- [STATED PROBLEM]: Add 69 to each number in the coordinates and write out again the stretch of the listing from the line containing "Learn how your" through the end of the listing, keeping each line's text with its updated coordinates. Leave the pictures out.

- [DATA EXCERPTS]:
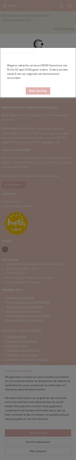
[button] (38, 91)
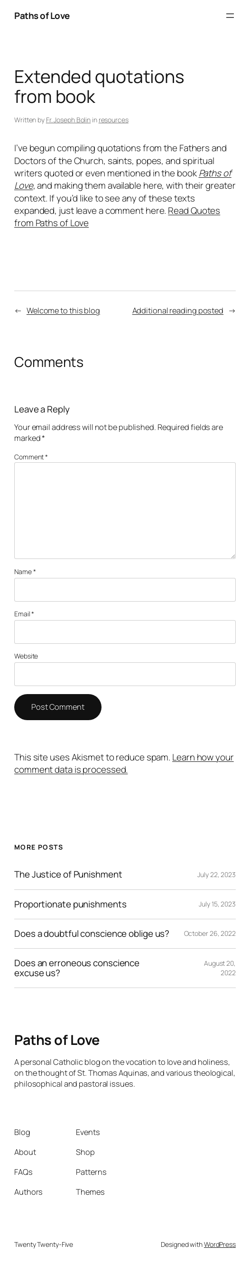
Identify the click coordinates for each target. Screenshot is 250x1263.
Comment (31, 456)
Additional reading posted (178, 310)
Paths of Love (42, 15)
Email (24, 613)
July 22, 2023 (216, 874)
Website (26, 655)
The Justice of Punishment (68, 874)
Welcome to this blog (63, 310)
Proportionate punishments (70, 904)
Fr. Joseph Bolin (68, 119)
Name (25, 571)
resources (114, 119)
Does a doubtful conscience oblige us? (91, 934)
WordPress (220, 1244)
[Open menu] (230, 15)
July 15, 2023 (217, 903)
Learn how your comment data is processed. (124, 763)
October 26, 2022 (210, 933)
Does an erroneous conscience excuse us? (76, 968)
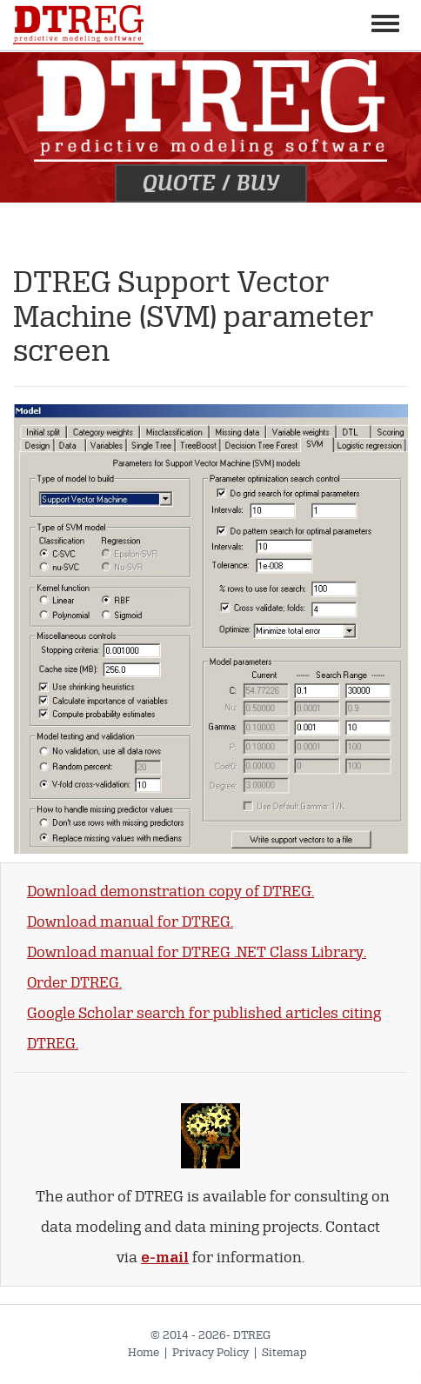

- [OUTPUT BELOW]:
Learn how your comment data is processed. (193, 832)
October 26, 2022 (279, 1002)
Does an erroneous conscience excuse us? (145, 1037)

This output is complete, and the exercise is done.